My OH putting sand over the ashes of the bonfire, which has killed off most of the weeds below it. We have a plan you see! The path by the Rhubarb was about 75% COVERED in grass and other opportunistic weeds. I weeded it this week and put down several barrowloads of fresh chippings over the old layer. The pathway membrane goes on for about 3 feet beyond the end of the chippings.
As I ripped the grass/weeds/soil combo away, the membrane saw daylight again for the first time in about 6 or 7 years . . .
Cleared, for my . . .
polytunnel. My OH figured it was best up here as then I had the use of my entire veg plot for planting beans, peas, brassicas, carrots etc, and I could have my cucumbers, tomatoes, peppers, chillis etc in pots in here. Oh and strawberries, as I had about 50 feral plants around the place, so they are all potted up and hopefully will thrive in here (and the birds won't get them this year.) I know - it looks a bit drunk - I think I didn't straighten the cover up after we'd carried it (already made up) from lower down the yard where we had tethered it overnight.

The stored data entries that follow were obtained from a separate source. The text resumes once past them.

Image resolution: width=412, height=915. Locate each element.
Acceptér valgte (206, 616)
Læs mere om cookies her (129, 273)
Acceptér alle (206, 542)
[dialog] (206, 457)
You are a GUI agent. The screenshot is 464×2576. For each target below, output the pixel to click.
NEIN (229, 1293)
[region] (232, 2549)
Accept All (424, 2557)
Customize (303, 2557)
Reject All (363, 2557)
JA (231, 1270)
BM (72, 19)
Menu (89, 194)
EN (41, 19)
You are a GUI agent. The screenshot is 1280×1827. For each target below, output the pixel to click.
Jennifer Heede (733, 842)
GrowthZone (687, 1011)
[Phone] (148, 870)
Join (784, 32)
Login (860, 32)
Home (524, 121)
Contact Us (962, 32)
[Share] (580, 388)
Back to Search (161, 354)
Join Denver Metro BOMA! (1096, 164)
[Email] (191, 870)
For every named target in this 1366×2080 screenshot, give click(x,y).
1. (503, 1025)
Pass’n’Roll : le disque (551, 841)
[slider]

Meanwhile, Theo was having his version of "meals on wheels" !! in the hallway . . .
Meanwhile, I am re-reading Animal, Vegetable, Miracle which is such an inspirational book and is the code by which I try to abide, although financially it is not always possible to afford meat which is locally sourced and from a named farm.
This is an excellent book a friend sent me for my birthday one year. I can recommend it heartily to any breadmakers out there.
This is the recipe I am trying - for Italian Pugliese bread. Hmmm. Slight problems with the "biga" starter, but I shall report back. I made the mistake of putting it in the sun to rise yesterday, and the sun was so hot it put a skin on the "biga". It was meant to rise for 8 to 10 hours (guess who started it at lunchtime . . .) and in the end I was SO tired I left it overnight. I will see if I can make an edible loaf with it today, despite the overnight abandonment!
Anyway, I don't feel in a gardening mood this morning as I have not a jot of energy, so it is going to be bread and then a couple of Apple Gingerbread cakes, one for the freezer and one for now.